The request: Format the lines of all the items below as a JSON list of strings, with one string per line and blank lines omitted.

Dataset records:
• • • • • • •

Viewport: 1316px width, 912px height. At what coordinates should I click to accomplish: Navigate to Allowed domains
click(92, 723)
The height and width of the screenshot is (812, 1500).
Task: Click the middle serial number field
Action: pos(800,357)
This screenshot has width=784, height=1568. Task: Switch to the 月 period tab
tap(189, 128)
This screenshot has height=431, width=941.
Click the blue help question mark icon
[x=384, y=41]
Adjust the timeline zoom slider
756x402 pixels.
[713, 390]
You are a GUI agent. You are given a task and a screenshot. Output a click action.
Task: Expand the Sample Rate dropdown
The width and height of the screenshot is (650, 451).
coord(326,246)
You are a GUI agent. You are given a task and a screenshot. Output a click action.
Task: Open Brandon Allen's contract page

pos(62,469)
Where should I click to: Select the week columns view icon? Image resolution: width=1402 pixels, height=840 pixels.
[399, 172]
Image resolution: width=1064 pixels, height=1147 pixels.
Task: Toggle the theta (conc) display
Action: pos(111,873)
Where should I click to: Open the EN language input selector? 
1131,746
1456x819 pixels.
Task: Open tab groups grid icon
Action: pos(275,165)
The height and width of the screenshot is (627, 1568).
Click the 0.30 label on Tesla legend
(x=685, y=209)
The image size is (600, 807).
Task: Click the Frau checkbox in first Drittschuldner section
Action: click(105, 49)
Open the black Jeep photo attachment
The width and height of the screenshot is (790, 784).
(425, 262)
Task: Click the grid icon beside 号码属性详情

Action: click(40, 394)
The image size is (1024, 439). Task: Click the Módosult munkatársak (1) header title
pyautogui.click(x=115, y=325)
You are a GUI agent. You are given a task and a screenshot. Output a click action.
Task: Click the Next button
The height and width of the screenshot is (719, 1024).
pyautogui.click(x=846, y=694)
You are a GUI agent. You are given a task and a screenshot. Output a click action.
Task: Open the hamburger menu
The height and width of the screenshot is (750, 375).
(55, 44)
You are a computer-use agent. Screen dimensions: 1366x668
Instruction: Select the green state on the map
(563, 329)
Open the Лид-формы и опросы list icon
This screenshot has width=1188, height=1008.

• • • • • • •

Answer:
[
  "Viewport: 1316px width, 912px height. At what coordinates should I click to accomplish: Navigate to Allowed domains",
  "click(92, 723)",
  "The height and width of the screenshot is (812, 1500).",
  "Task: Click the middle serial number field",
  "Action: pos(800,357)",
  "This screenshot has width=784, height=1568. Task: Switch to the 月 period tab",
  "tap(189, 128)",
  "This screenshot has height=431, width=941.",
  "Click the blue help question mark icon",
  "[x=384, y=41]",
  "Adjust the timeline zoom slider",
  "756x402 pixels.",
  "[713, 390]",
  "You are a GUI agent. You are given a task and a screenshot. Output a click action.",
  "Task: Expand the Sample Rate dropdown",
  "The width and height of the screenshot is (650, 451).",
  "coord(326,246)",
  "You are a GUI agent. You are given a task and a screenshot. Output a click action.",
  "Task: Open Brandon Allen's contract page",
  "pos(62,469)",
  "Where should I click to: Select the week columns view icon? Image resolution: width=1402 pixels, height=840 pixels.",
  "[399, 172]",
  "Image resolution: width=1064 pixels, height=1147 pixels.",
  "Task: Toggle the theta (conc) display",
  "Action: pos(111,873)",
  "Where should I click to: Open the EN language input selector? ",
  "1131,746",
  "1456x819 pixels.",
  "Task: Open tab groups grid icon",
  "Action: pos(275,165)",
  "The height and width of the screenshot is (627, 1568).",
  "Click the 0.30 label on Tesla legend",
  "(x=685, y=209)",
  "The image size is (600, 807).",
  "Task: Click the Frau checkbox in first Drittschuldner section",
  "Action: click(105, 49)",
  "Open the black Jeep photo attachment",
  "The width and height of the screenshot is (790, 784).",
  "(425, 262)",
  "Task: Click the grid icon beside 号码属性详情",
  "Action: click(40, 394)",
  "The image size is (1024, 439). Task: Click the Módosult munkatársak (1) header title",
  "pyautogui.click(x=115, y=325)",
  "You are a GUI agent. You are given a task and a screenshot. Output a click action.",
  "Task: Click the Next button",
  "The height and width of the screenshot is (719, 1024).",
  "pyautogui.click(x=846, y=694)",
  "You are a GUI agent. You are given a task and a screenshot. Output a click action.",
  "Task: Open the hamburger menu",
  "The height and width of the screenshot is (750, 375).",
  "(55, 44)",
  "You are a computer-use agent. Screen dimensions: 1366x668",
  "Instruction: Select the green state on the map",
  "(563, 329)",
  "Open the Лид-формы и опросы list icon",
  "This screenshot has width=1188, height=1008."
]